_Screenshot grounding data_
┄┄┄┄┄┄┄┄┄┄

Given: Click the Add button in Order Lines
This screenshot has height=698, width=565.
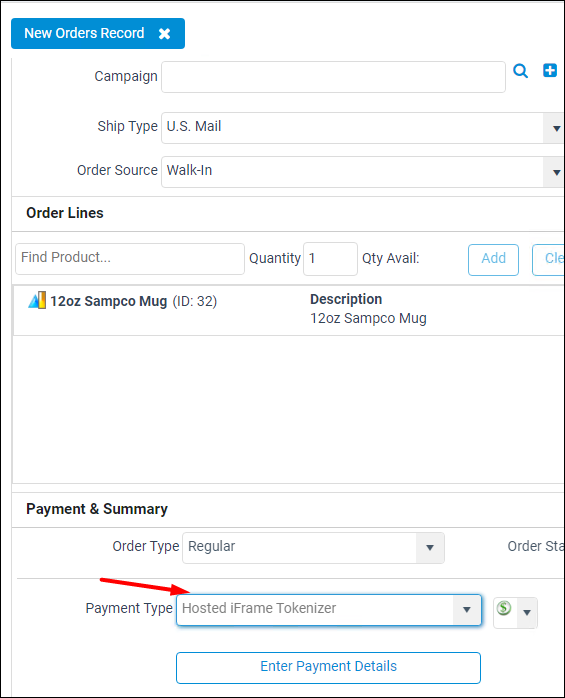Looking at the screenshot, I should coord(493,260).
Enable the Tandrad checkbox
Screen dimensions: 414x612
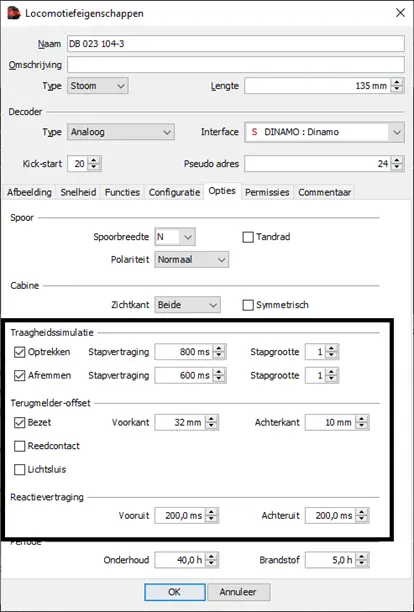248,237
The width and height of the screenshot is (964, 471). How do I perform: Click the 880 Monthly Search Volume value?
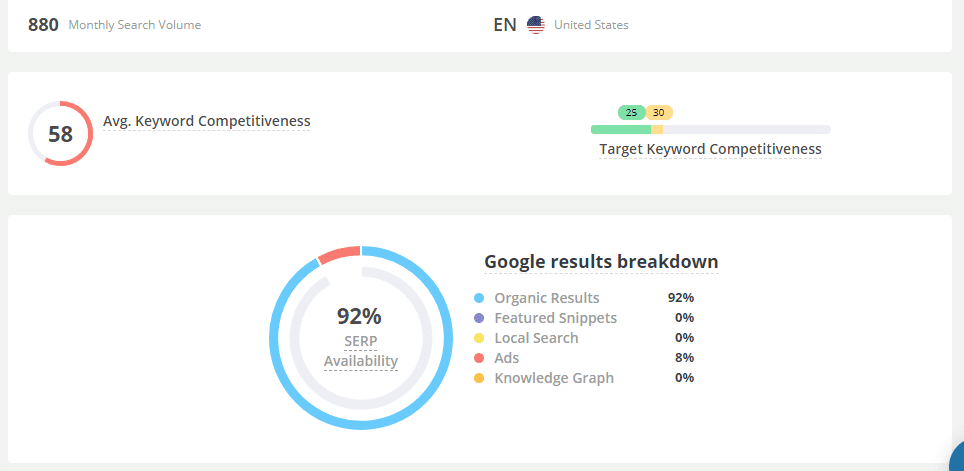pyautogui.click(x=43, y=25)
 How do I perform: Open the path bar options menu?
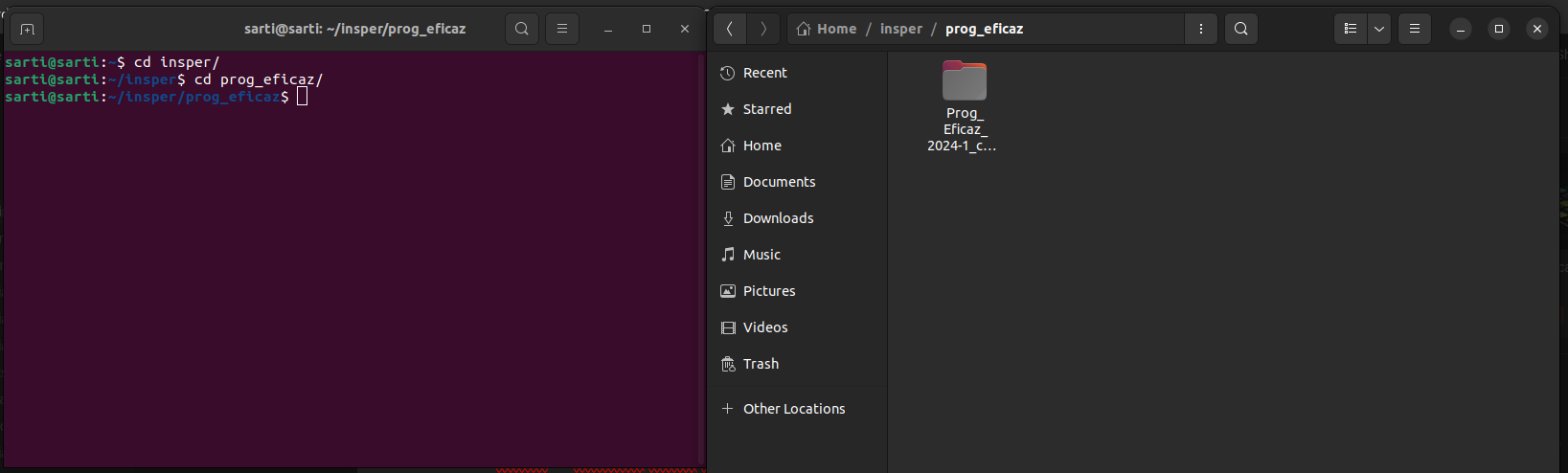(x=1200, y=29)
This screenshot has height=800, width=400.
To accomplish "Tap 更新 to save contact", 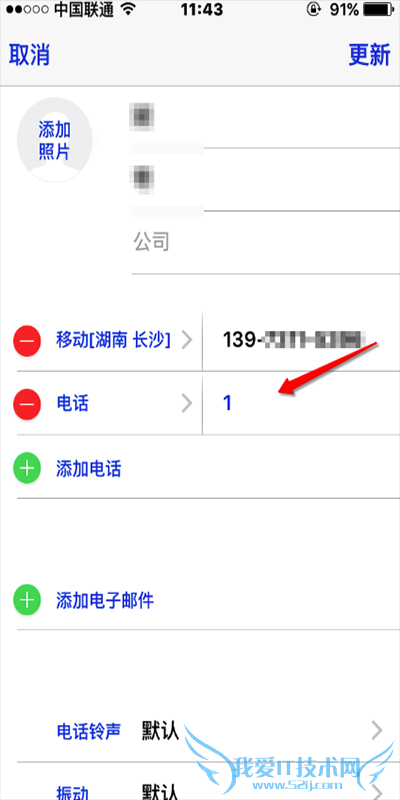I will (370, 55).
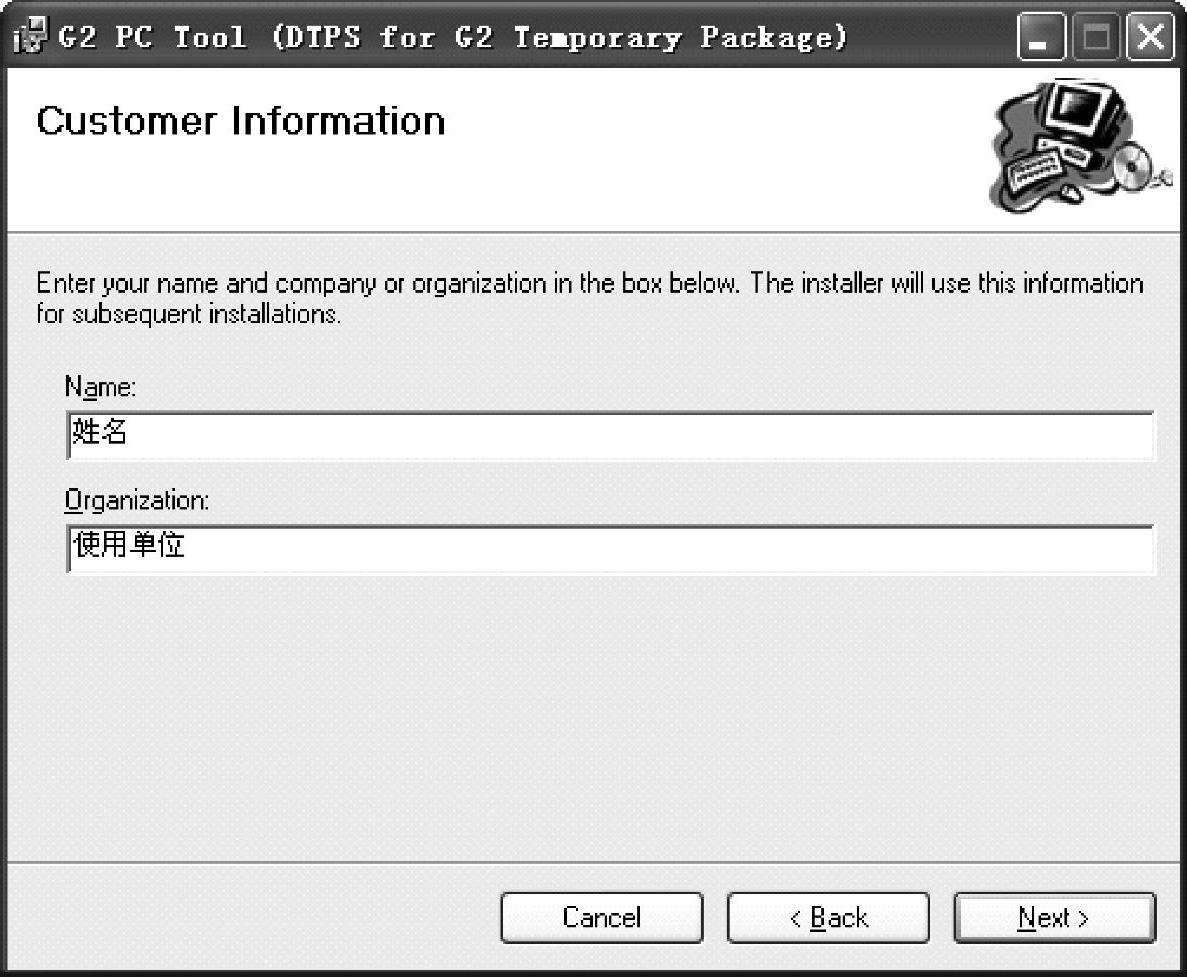
Task: Click the 使用单位 text in the Organization box
Action: 129,546
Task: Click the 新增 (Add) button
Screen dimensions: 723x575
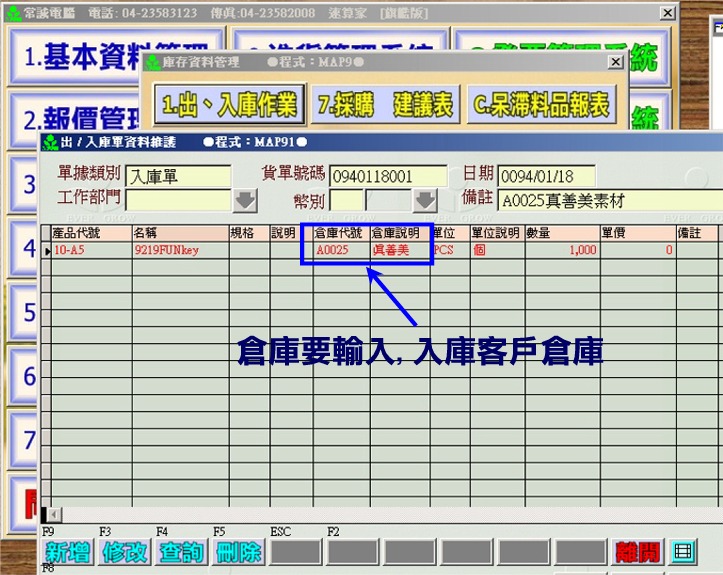Action: (68, 552)
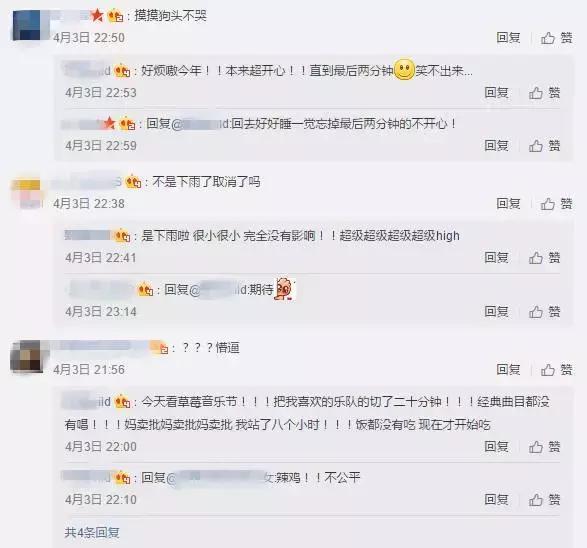Thumbs-up the 23:14 期待 reply
This screenshot has width=587, height=548.
tap(544, 312)
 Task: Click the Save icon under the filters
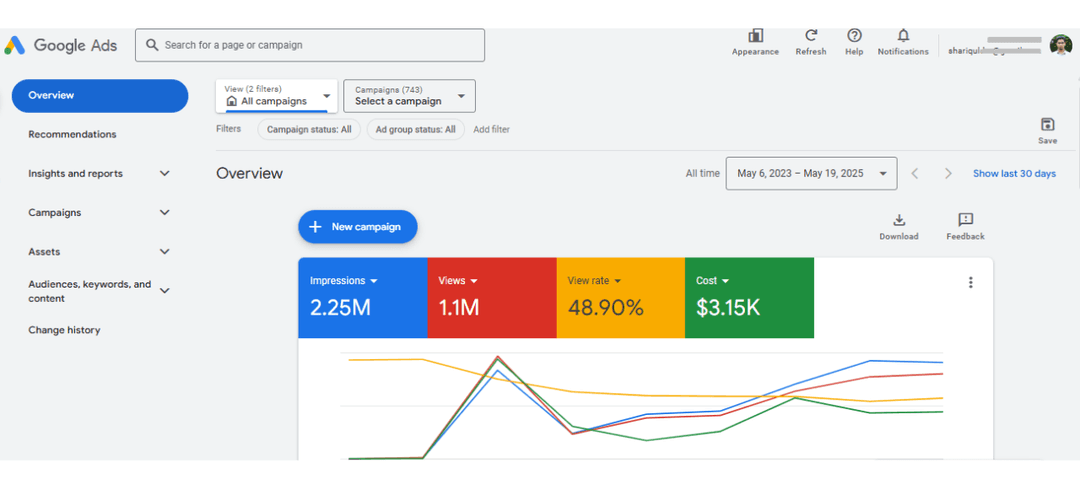pyautogui.click(x=1047, y=125)
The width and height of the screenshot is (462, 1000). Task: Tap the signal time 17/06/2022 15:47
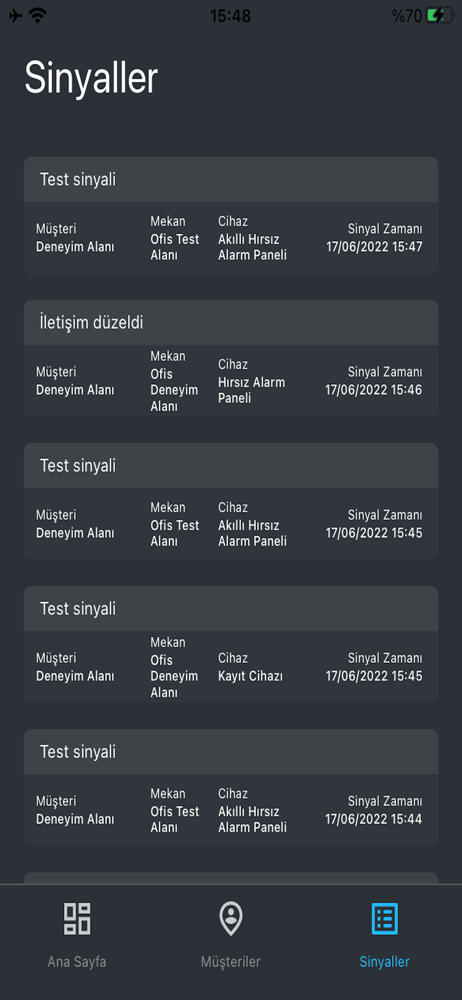point(374,247)
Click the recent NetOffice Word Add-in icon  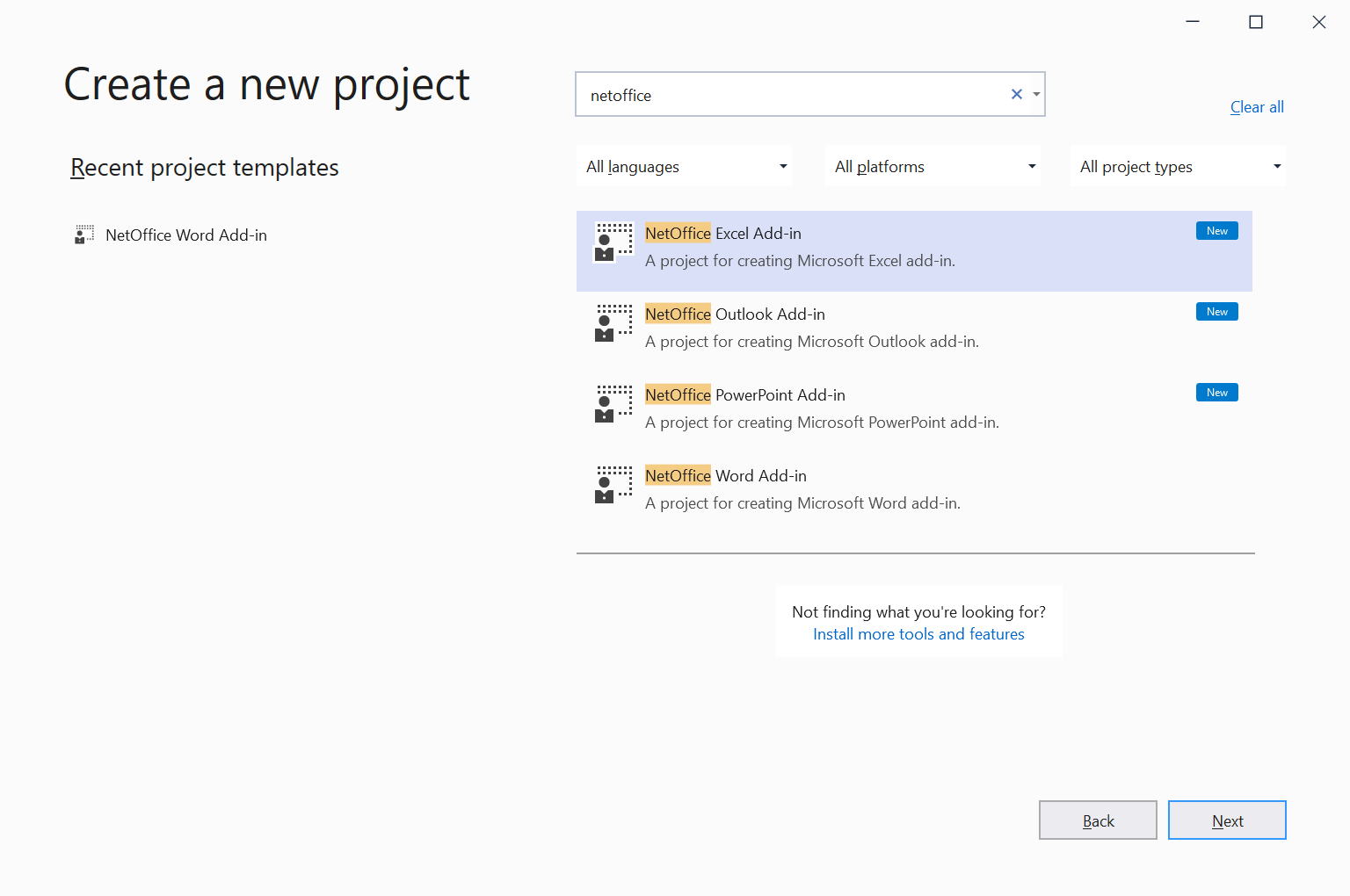84,235
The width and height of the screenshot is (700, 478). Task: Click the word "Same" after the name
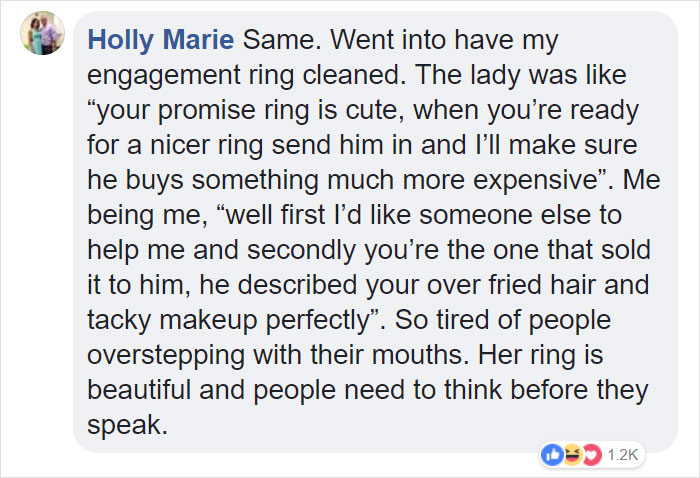tap(268, 40)
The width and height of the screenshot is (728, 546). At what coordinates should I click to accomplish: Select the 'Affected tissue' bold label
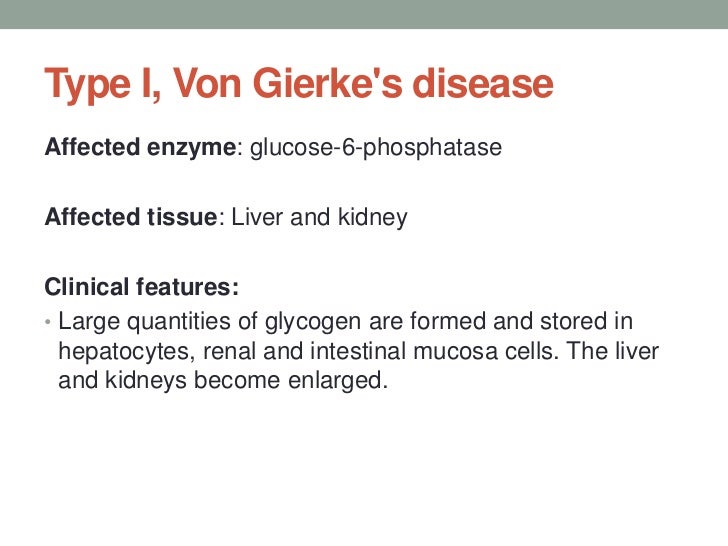(x=131, y=218)
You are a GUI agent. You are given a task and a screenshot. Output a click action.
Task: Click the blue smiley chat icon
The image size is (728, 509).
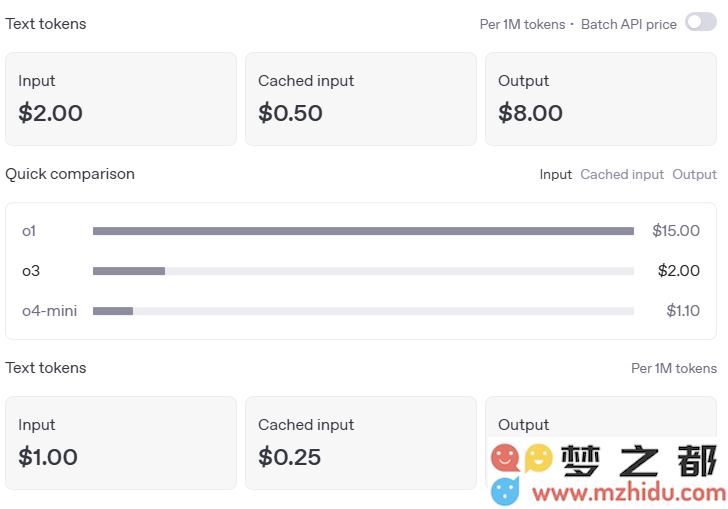(x=505, y=491)
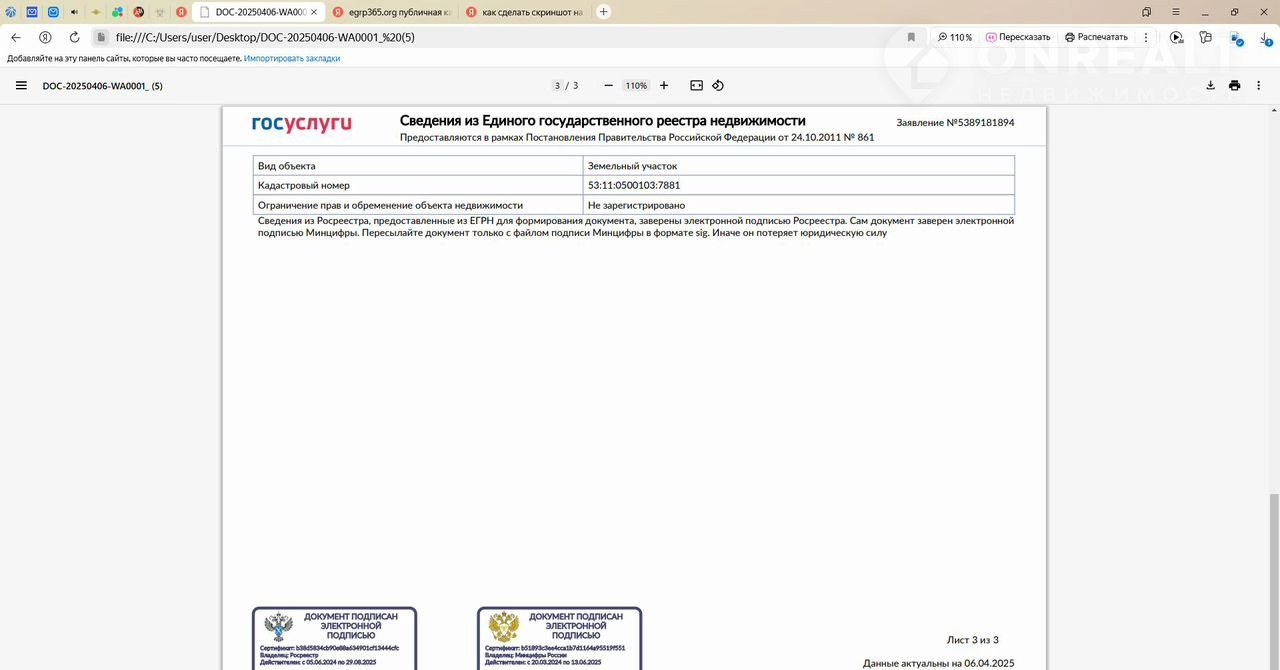
Task: Switch to the egrp365.org tab
Action: pos(390,12)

┄┄┄┄┄┄┄┄┄┄

Retype, word for word, the line containing "The width and height of the screenshot is (700, 478)." and each line after it through the end of the data, leaving any picture out.

_Finished exercise_
The width and height of the screenshot is (700, 478). Task: Click the word "Same" after the name
tap(268, 40)
The width and height of the screenshot is (728, 546). At what coordinates should I click to accomplish: Select the 'Affected tissue' bold label
(x=131, y=218)
You are a GUI agent. You are given a task and a screenshot. Output a click action.
Task: Click the blue smiley chat icon
The image size is (728, 509).
(x=505, y=491)
Task: Switch to the egrp365.org tab
Action: pos(390,12)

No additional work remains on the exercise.